- Estratto selezionato -
++++++
Messico, si insedia Sheinbaum. È il tempo delle donne
Messico Crisi diplomatica con la Spagna: non è invitato il re, Madrid boicotta la cerimonia
Messico Crisi diplomatica con la Spagna: non è invitato il re, Madrid boicotta la cerimonia
Il tempo delle donne è iniziato. Così la stampa messicana saluta l’inizio dell’era Sheinbaum, prima donna in duecento anni di storia repubblicana ad avere le chiavi del Palazzo Nazionale. Lunedì sera è avvenuto il passaggio di consegne da Andrés Manuel López Obrador. Ieri, l’insediamento. Nel mezzo, la cena con i capi di Stato presso il Museo de la Ciudad de México che sorge a poche decine di metri dallo Zócalo. C’erano Xiomara Castro (presidente dell’Honduras), Bernardo Arévalo (Guatemala), Lula (Brasile), Gustavo Petro (Colombia), Miguel Díaz-Canel (Cuba). C’era Jill Biden in rappresentanza della Casa Bianca, «felice che il Messico abbia la sua prima presidente donna».
SIGNIFICATIVA la presenza di Ruslan Stefanchuk, presidente del parlamento ucraino, che su espresso mandato di Zelensky è sbarcato in Messico per «rafforzare la cooperazione tra i due paesi». Assente giustificato il presidente boliviano Luis Arce, rimasto in patria per seguire da vicino l’emergenza incendi che sta colpendo il paese. Assenza pesante, invece, è quella spagnola.
++++++
- Dati forniti -
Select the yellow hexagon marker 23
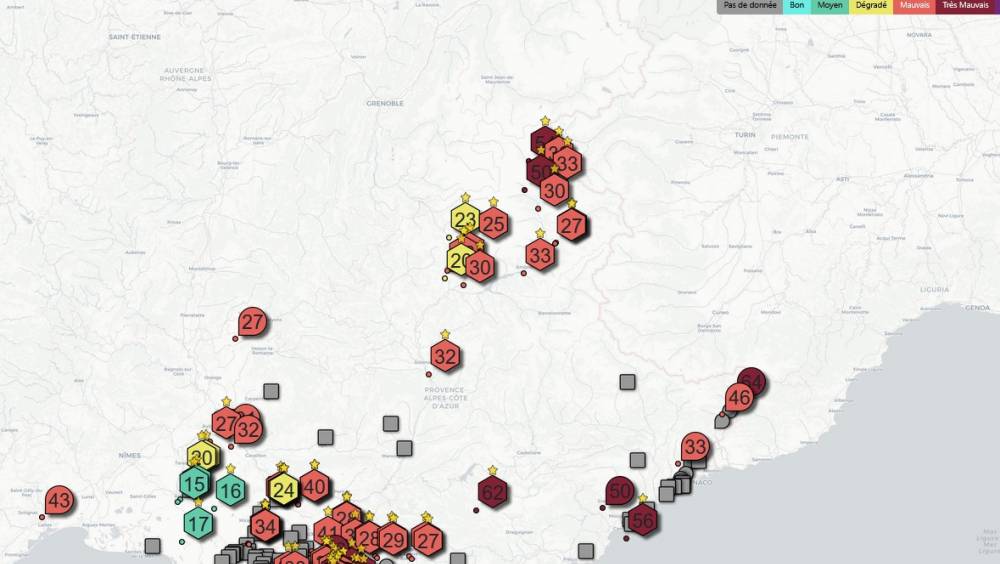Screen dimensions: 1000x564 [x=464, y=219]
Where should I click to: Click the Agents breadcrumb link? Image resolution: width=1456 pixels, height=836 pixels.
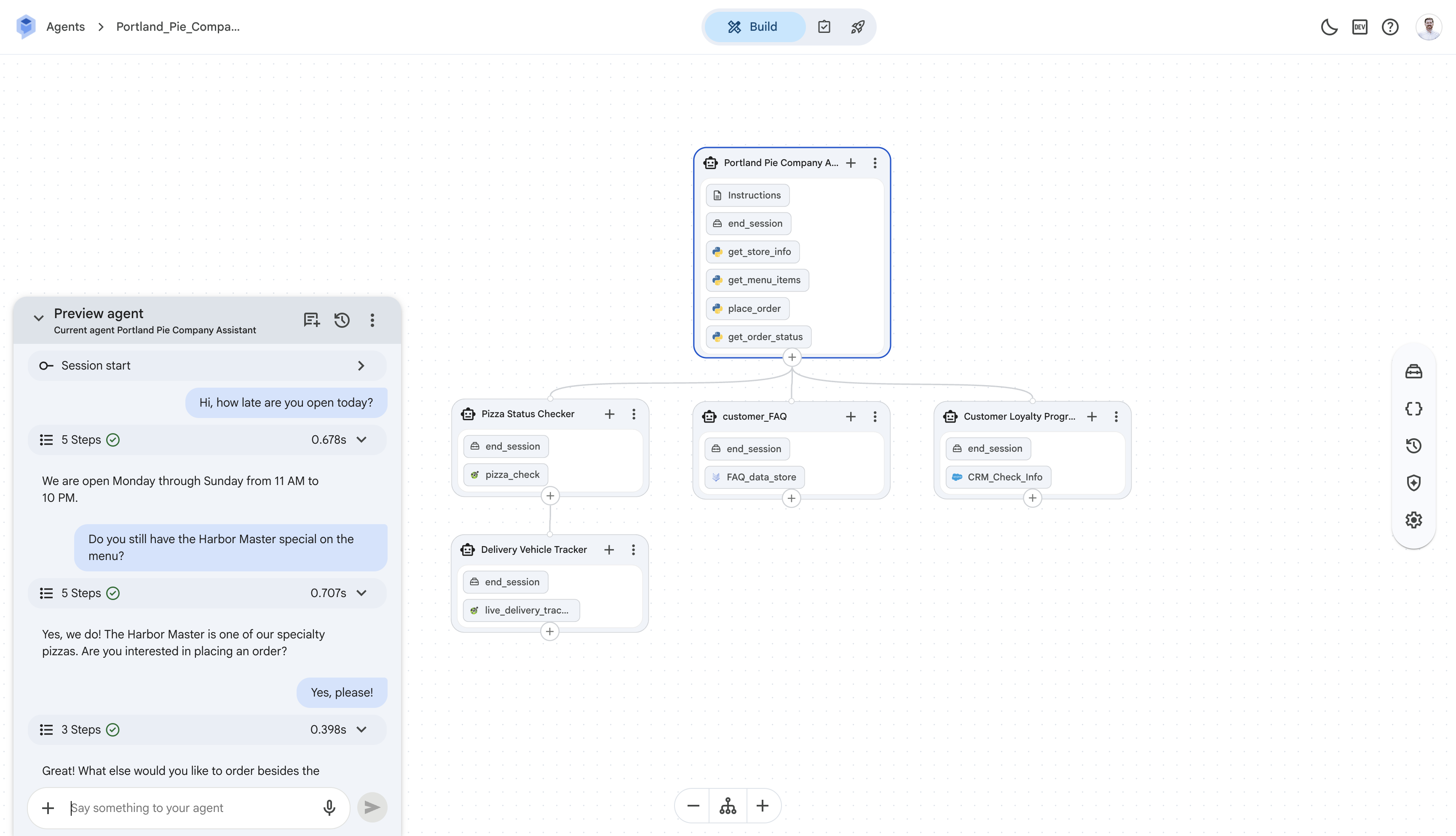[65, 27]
++++++
- Consegna -
Rispondi alle tre domande seguenti basandoti sull'articolo dedicato all'insediamento di Sheinbaum.
(a) Da chi è avvenuto il passaggio di consegne lunedì sera?
(b) Chi era presente alla cena in rappresentanza della Casa Bianca?
(c) Per quale motivo il presidente boliviano Luis Arce è rimasto in patria?

- Soluzione dell'esercizio -
(a) Da Andrés Manuel López Obrador.
(b) Jill Biden.
(c) Per seguire da vicino l'emergenza incendi che sta colpendo il paese.